By RICHARD PAMATATAU
New Plymouth domain name company www.freeparking.co.nz has pulled the plug on a hosted website designed to fleece ANZ customers of credit card information.
The scam was discovered when recipients of an email asking them for credit card details on Thursday alerted freeparking.
The email followed the lines of the one that caught out more than 100 Westpac customers in November.
A spam email was randomly sent asking Westpac New Zealand customers to confirm their email address by following a link to a fake website that resembled the bank's site.
Having followed the link, customers were then asked to reveal their login name and password.
Those details would allow a fraudster to access a customer's accounts online and transfer funds.
Craig St George, freeparking technical manager said the company immediately began to disable the name which sent customers to a bogus website.
The email subject "ANZ information update" stated the bank had "encountered a billing error when attempting to renew your ANZ New Zealand online banking services.
"This type of error usually indicates that either the credit card you have on file has expired or that the billing address we have is not current."
The email continued with "information" from the bank's database which included a physical address, customer registration number and password, credit card number as well as expiry date.
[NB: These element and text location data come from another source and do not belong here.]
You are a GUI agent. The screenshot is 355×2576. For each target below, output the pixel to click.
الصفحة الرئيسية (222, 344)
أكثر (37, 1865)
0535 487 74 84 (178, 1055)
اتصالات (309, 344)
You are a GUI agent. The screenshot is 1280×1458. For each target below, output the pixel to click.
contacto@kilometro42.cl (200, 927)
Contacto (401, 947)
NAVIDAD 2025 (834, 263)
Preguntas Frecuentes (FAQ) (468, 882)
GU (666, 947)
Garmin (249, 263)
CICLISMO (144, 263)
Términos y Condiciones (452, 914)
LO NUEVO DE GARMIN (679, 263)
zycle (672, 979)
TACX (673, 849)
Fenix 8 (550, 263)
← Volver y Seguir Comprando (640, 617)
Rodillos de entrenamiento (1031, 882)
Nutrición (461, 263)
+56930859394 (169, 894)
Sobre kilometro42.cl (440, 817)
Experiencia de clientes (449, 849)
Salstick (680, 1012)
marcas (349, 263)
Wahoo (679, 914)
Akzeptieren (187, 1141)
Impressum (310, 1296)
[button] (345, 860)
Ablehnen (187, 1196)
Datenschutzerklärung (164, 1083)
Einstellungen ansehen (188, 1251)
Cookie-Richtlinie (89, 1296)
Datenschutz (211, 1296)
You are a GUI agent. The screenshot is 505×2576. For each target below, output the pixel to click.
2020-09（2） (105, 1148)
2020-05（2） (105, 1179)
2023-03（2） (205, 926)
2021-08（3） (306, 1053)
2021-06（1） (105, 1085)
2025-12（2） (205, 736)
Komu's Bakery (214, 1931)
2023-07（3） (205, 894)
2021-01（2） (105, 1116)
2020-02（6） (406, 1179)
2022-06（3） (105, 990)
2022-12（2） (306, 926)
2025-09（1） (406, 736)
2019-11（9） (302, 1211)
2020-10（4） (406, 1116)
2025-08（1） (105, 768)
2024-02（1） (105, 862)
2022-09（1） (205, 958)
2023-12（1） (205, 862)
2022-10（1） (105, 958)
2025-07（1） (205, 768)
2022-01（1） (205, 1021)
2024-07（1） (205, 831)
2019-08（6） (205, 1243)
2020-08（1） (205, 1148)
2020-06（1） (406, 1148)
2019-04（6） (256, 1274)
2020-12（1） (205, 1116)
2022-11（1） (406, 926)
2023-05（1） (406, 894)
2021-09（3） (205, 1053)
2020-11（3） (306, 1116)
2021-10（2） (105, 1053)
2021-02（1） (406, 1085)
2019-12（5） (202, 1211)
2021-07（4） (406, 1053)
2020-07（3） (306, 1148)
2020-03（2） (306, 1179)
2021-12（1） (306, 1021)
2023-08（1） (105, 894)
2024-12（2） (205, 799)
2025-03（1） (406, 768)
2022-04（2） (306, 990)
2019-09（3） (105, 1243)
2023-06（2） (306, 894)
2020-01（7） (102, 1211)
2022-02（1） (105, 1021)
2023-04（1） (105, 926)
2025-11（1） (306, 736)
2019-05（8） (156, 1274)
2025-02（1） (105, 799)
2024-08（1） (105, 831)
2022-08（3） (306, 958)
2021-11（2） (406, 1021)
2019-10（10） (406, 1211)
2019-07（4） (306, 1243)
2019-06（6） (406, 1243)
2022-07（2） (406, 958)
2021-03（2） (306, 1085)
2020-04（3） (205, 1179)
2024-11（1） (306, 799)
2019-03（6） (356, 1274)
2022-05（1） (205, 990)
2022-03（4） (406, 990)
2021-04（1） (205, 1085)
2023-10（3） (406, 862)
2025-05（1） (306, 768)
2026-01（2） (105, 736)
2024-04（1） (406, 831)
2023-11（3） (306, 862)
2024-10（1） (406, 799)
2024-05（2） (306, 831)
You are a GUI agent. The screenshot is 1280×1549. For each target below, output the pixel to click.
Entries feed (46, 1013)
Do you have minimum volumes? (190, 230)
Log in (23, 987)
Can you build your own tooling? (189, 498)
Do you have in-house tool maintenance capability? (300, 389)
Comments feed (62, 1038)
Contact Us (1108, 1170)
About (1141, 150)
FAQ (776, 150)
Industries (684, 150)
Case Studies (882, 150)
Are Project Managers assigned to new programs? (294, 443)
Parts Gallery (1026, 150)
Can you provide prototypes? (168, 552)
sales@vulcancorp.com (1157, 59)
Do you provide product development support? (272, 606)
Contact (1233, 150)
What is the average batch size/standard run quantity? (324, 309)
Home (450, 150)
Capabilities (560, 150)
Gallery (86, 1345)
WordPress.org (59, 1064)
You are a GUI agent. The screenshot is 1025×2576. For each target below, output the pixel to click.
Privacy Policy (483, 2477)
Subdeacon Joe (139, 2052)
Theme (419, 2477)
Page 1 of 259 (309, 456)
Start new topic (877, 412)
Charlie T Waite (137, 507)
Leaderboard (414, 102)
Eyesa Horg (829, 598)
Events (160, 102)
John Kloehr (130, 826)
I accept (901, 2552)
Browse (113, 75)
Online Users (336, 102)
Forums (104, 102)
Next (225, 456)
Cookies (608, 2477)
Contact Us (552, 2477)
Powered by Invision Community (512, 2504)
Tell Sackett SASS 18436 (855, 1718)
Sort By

Customers were asked to check the information and then update credit card information by clicking online at the address www.anz-billing.co.nz.
St George said this kind of scam would increase and there was little that could be done to prevent them.
He said the name was reserved on November 17 and paid for by a credit card.
Richard Shearer, general manager of freeparking parent company www.Webfarm.co.nz said it was impossible to check every name registered with them.
"There are over 30,000."
Cathy Wood, ANZ spokeswoman, said the bank was aware of the problem and put an alert on its site immediately.
She said a bank would never contact customers by email and ask for credit card details.
Barry Foster supervising analyst NZ Police electronic crime laboratory said it would be investigated if someone made a complaint.
This is on the increase and people need to be very wary of email like this, he said.